+++ Dataset extract +++

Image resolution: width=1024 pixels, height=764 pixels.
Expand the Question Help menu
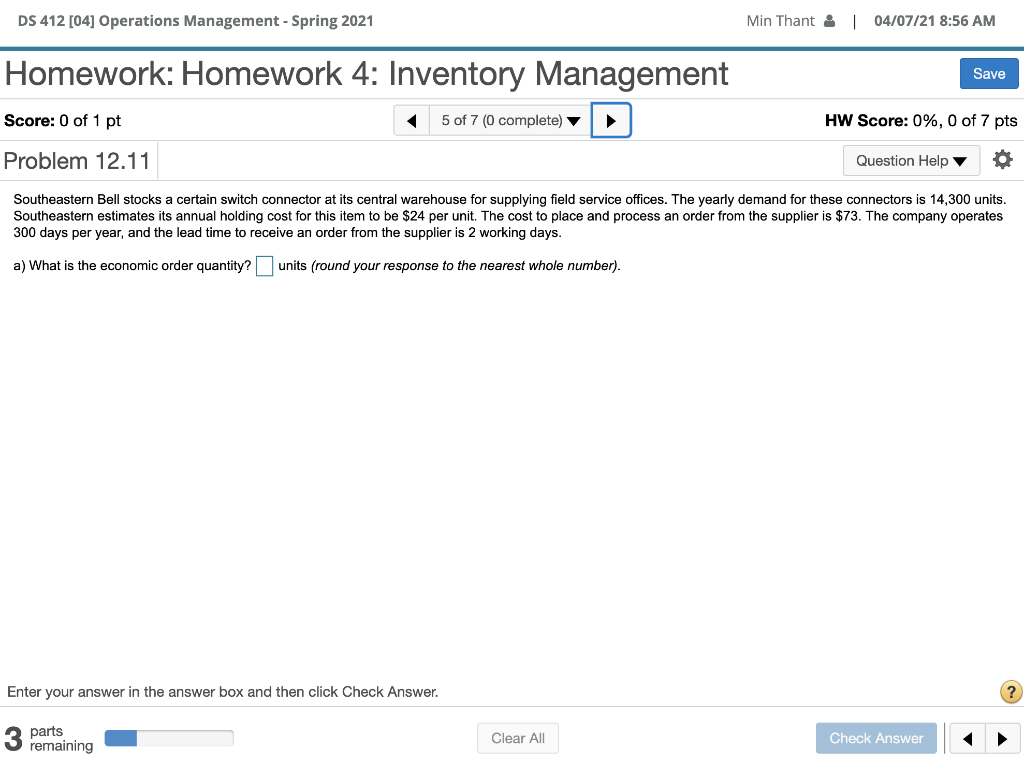905,160
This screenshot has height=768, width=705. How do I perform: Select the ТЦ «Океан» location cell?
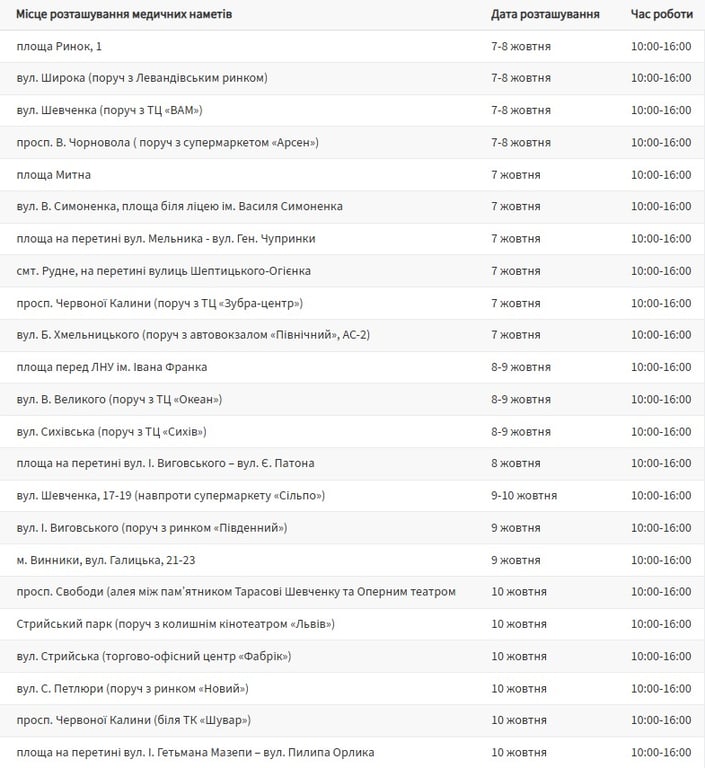[x=119, y=399]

+++

**Exercise description:**
Copy out the listing word for word and skip its pictures.

**Output:**
Image resolution: width=1024 pixels, height=764 pixels.
Expand the Question Help menu
905,160
This screenshot has height=768, width=705. How do I perform: Select the ТЦ «Океан» location cell?
[x=119, y=399]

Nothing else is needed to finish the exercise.